The Society for the History of Collecting

Invites you to its Online Lecture

 ‘The love of gain is most contagious…’ (Robert Swinhoe, 1861): The story of ‘China Jim’ and the lust for Chinese Summer Palace gold.

By Professor Nick Pearce, University of Glasgow

2 February, 2021 at 6.30pm GMT / 1.30pm EST / 10.30am PST

Perhaps the most notorious event during the Anglo-French War with China of 1860, was the looting and then burning of the Imperial Summer Palace Garden complex known as Yuanmingyuan. It still resonates today, particularly in the mind of the present Chinese government. Much has been written about the jade, enamel and porcelain objects which came to Britain and France in the wake of the War and their continuing appearance at auction, but little about the precious metals, most notably gold, which we know were taken in large quantities. The various accounts of the War note that large amounts of gold were taken by officers from the Indian regiments (who made up nearly half of the British force sent to China), with at least one chronicler, John Hart Dunne, naming the officer who acquired a notably large quantity of gold: ‘Harris, of the Punjaubees, has brought in 300lbs. weight of gold, valued at something like £12,000’ (Dunne, From Calcutta to Pekin, London, 1861, p.143). The officer was Lt. J. T. Harris (1832-1914), whose legendary haul of gold will be discussed in this paper. What was it, how and from where was it taken and did it ever enter the auction market?

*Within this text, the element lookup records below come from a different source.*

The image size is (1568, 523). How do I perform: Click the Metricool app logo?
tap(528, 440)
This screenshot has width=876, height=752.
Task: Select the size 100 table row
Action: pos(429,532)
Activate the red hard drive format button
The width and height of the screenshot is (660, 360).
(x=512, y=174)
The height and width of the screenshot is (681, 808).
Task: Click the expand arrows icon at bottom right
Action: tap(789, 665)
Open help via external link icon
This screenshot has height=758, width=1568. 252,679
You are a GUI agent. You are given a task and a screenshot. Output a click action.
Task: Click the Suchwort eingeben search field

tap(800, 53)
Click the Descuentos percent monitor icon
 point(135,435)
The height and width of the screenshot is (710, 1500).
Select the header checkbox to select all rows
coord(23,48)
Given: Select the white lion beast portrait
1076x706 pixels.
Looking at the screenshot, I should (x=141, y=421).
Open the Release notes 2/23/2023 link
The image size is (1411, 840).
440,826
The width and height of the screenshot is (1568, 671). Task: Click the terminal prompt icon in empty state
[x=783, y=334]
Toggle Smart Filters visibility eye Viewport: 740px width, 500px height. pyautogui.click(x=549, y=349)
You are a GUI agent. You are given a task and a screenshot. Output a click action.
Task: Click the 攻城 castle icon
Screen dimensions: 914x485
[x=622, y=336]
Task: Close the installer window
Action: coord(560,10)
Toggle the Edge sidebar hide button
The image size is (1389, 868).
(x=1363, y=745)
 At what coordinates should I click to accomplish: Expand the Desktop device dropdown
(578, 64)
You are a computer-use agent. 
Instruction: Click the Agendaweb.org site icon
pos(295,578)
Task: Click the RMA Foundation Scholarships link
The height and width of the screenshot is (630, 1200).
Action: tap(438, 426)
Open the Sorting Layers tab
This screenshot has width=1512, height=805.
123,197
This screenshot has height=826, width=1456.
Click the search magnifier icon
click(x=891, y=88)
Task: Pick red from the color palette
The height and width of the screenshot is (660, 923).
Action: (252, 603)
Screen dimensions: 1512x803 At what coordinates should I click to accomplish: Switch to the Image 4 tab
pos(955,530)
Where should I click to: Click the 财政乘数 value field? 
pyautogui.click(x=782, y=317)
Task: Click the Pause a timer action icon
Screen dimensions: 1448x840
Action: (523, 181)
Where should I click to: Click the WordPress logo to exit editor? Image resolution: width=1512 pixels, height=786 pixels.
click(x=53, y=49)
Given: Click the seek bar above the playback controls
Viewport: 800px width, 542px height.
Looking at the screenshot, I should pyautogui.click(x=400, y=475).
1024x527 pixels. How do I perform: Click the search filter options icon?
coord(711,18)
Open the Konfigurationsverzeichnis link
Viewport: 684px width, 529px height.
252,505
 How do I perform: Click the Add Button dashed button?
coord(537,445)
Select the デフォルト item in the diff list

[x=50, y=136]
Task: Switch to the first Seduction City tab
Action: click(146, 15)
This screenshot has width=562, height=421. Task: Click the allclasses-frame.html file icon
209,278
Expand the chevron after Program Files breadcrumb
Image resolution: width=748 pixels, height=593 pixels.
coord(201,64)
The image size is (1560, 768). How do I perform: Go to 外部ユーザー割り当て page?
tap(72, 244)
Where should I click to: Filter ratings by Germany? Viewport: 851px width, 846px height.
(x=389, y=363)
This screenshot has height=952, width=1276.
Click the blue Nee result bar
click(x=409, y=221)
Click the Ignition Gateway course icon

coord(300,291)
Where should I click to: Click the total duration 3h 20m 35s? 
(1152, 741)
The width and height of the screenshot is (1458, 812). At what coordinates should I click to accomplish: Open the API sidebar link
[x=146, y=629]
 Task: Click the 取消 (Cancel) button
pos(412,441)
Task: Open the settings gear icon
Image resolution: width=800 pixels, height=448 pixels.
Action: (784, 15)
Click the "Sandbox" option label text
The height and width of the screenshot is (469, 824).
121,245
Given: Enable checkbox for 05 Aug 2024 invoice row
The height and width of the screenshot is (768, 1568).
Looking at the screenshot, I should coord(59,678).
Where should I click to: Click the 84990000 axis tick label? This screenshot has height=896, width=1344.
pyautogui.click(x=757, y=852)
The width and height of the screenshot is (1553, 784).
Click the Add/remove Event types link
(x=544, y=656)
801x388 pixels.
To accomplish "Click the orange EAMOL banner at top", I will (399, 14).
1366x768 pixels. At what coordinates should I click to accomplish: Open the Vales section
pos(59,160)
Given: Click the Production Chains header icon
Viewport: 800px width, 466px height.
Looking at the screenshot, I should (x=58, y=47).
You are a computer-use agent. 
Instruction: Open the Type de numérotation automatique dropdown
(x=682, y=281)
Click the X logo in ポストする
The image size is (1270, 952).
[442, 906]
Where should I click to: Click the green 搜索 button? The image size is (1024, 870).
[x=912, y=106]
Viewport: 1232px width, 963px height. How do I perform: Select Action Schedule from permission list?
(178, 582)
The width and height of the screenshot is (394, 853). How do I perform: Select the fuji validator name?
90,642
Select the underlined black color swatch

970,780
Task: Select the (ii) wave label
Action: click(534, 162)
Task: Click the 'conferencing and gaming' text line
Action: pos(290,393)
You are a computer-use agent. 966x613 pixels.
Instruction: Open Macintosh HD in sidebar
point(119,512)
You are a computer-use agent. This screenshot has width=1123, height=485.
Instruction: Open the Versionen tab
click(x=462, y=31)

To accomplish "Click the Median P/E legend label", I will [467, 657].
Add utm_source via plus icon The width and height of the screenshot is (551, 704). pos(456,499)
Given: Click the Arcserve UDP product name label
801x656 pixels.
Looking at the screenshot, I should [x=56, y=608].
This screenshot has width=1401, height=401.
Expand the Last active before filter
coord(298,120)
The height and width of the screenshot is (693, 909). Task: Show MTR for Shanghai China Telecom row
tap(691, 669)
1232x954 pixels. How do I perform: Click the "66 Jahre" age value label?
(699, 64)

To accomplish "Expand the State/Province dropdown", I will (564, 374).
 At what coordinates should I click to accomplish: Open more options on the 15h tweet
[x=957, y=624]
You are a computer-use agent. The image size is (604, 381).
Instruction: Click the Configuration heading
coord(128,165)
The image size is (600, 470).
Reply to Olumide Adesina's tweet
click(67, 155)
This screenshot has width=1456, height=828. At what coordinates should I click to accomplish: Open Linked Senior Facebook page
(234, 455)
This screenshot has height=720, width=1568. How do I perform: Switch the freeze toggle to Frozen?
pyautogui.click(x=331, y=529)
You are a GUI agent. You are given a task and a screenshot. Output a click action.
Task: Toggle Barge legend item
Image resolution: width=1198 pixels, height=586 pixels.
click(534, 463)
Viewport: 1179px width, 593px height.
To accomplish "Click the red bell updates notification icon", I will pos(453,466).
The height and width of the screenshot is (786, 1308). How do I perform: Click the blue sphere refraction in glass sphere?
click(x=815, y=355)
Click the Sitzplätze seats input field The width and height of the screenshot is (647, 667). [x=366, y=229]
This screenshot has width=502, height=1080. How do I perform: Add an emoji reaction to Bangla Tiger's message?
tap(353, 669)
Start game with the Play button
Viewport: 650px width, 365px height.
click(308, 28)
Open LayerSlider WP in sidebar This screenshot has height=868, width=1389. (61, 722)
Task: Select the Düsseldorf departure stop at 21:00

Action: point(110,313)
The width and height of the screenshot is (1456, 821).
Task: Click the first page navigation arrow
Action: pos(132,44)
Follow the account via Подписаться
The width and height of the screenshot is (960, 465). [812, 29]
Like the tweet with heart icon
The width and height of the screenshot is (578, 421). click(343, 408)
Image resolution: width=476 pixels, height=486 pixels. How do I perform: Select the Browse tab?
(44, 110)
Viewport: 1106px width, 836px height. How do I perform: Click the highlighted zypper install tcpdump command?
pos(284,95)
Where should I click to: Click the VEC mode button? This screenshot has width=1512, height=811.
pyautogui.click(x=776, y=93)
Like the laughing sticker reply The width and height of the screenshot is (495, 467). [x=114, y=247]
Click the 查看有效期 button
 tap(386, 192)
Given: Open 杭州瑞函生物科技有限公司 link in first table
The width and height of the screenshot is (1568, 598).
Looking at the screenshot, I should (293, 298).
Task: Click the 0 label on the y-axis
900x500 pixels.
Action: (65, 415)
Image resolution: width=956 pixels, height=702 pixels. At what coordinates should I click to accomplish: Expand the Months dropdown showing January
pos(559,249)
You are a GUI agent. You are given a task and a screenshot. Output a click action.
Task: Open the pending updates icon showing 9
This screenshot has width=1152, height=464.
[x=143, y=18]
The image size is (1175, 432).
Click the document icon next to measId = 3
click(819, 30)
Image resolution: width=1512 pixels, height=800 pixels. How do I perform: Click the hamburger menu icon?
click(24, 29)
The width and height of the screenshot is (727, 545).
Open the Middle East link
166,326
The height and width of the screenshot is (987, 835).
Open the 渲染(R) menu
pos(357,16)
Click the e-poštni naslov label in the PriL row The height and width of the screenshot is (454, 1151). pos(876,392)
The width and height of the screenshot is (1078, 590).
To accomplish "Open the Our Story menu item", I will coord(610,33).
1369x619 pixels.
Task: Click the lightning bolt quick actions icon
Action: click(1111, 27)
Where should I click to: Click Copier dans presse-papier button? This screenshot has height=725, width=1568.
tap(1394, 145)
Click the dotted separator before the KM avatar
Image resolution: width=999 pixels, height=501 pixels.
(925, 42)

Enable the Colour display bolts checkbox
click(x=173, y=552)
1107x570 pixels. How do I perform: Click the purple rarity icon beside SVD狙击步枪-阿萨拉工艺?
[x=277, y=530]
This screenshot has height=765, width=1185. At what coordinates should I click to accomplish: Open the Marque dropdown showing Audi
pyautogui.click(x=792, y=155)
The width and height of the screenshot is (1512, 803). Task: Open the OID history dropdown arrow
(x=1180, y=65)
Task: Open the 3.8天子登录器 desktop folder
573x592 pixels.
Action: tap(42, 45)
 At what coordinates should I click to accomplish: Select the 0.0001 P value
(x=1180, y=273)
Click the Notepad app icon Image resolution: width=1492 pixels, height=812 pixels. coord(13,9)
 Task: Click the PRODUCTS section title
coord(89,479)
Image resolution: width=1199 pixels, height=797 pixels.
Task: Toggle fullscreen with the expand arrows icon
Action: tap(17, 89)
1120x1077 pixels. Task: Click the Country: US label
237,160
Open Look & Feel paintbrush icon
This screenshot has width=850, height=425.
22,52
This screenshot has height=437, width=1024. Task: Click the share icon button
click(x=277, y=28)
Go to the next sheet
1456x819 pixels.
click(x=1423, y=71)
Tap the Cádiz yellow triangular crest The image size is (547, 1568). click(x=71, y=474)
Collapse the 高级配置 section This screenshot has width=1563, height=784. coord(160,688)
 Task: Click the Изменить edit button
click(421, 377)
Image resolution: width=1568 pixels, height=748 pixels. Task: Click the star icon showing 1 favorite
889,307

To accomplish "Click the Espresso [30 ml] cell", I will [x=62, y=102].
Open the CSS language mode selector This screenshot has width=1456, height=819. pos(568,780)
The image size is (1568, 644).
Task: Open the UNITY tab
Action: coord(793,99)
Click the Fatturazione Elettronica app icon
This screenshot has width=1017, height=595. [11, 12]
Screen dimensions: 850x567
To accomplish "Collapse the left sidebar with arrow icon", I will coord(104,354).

Biography: Nick Pearce holds the Richmond Chair of Fine Art at the University of Glasgow, where he specializes in the arts of China. He joined the University of Glasgow in 1998 where he has held the positions of Head of History of Art and Head of the School of Culture and Creative Arts and is currently a Smithsonian Research Associate. His research interests include photographers and photography in late nineteenth-century China and aspects of the collecting of Chinese art in the West during the eighteenth, nineteenth, and early twentieth centuries. His most recent publications include: “From the Summer Palace 1860: Provenance and Politics,” in L. Tythacott (ed.), Collecting and Displaying China’s “Summer Palace” in the West: The Yuanmingyuan in Britain and France (2018) and with Jane Milosch (eds.), Collecting and Provenance: A Multidisciplinary Approach (2019).